Sociology, Department of

 

Date of this Version

7-2013

Comments

A THESIS Presented to the Faculty of The Graduate College at the University of Nebraska In Partial Fulfillment of Requirements For the Degree of Master of Arts, Major: Sociology, Under the Supervision of Professors Jacob E. Cheadle and Philip Schwadel. Lincoln, Nebraska: July, 2013

Copyright (c) 2013 J. Benjamin Cook

Abstract

Similarity of religious beliefs and practices among friends, or network-religion autocorrelation, is a common aspect of many social networks. Network-religion autocorrelation is important because it strengthens plausibility structures (Berger 1967), or the combination of beliefs and strong social ties to others who share those beliefs. Plausibility structures support sacred umbrellas (Smith 1998), which may help explain the relative vitality of religiosity in the United States.
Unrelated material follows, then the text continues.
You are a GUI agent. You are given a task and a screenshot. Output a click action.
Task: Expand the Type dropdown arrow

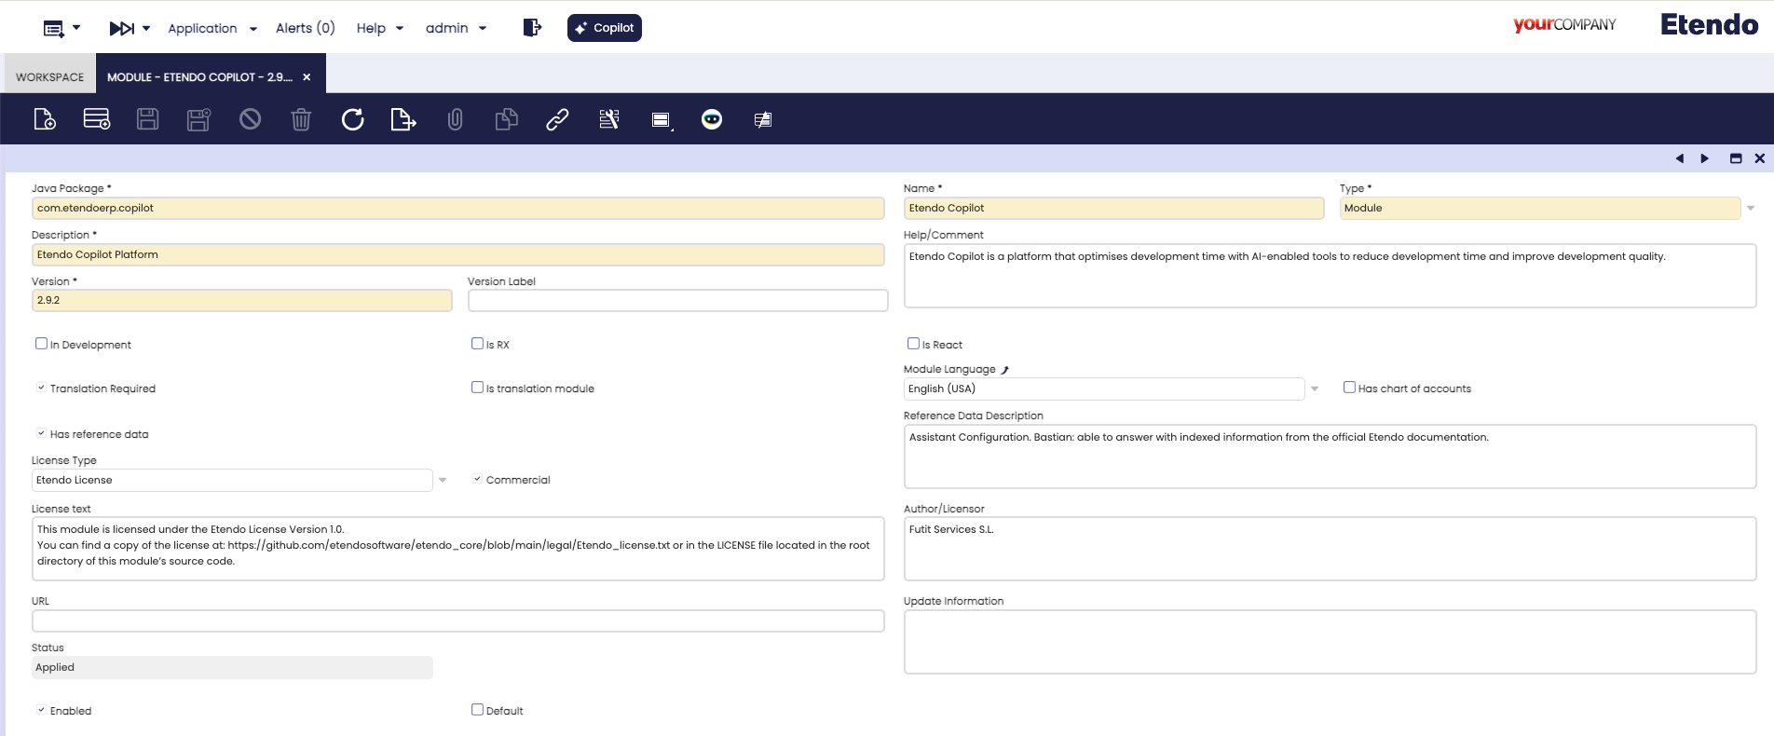coord(1751,209)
In this study, Stochastic Actor-Oriented Models (SAOMs) and longitudinal, full network data from the National Longitudinal Study of Adolescent Health (Add Health) are used to test hypotheses about the dynamics of network-religion autocorrelation in adolescent friendship networks in two American high schools. Results suggest that network-religion autocorrelation is a salient aspect of both friendship networks, a total similarity effect best operationalizes religious influence, religious selection and religious influence both drive network-religion autocorrelation, and religious selection accounts for a larger proportion of network-religion autocorrelation than religious influence.